Dalle più semplici alle più complesse, la nuova kill chain proposta da Meta mira a unificare i diversi tipi di operazioni. I team di sicurezza possono non solo individuare un attacco in corso riconoscendo la fase in atto, ma anche compararlo ad altri attacchi accaduti in passato, identificare i comportamenti conosciuti ed essere più veloci nella risposta. Infine, l’uso di una terminologia ben definita permette di condividere i risultati tra i team e costruire una base di conoscenza comune sulle minacce.
La nuova kill chain descritta da Meta è composta da 10 fasi ed è più lunga dei modelli utilizzati finora. Al contrario di questi, che iniziano tutti con la fase di riconoscimento, il modello di Meta fa qualche passo indietro e descrive anche le fasi in cui i cybercriminali raccolgono le risorse per sferrare l’attacco e in che modo le usano.

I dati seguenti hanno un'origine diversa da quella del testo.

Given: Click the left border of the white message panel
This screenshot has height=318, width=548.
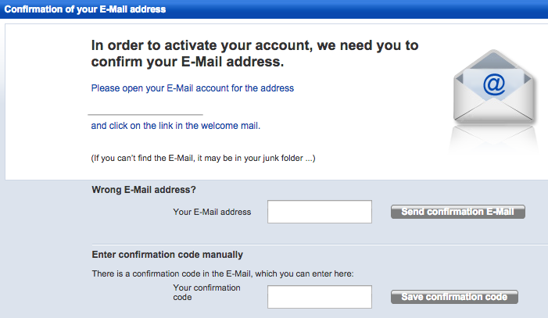Looking at the screenshot, I should point(5,102).
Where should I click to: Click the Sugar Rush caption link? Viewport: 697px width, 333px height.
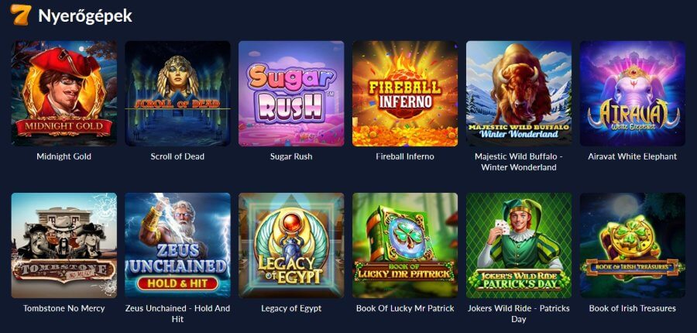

La prima fase è appunto l’acquisizione degli asset, che consiste nell’ottenimento da parte dell’attaccante di risorse quali indirizzi IP, email, account social media, domini web o malware. La seconda fase consiste nel camuffamento di queste risorse affinché sembrino autentiche. Rientrano in questa fase la creazione di foto profilo false o impersonare brand e istituzioni.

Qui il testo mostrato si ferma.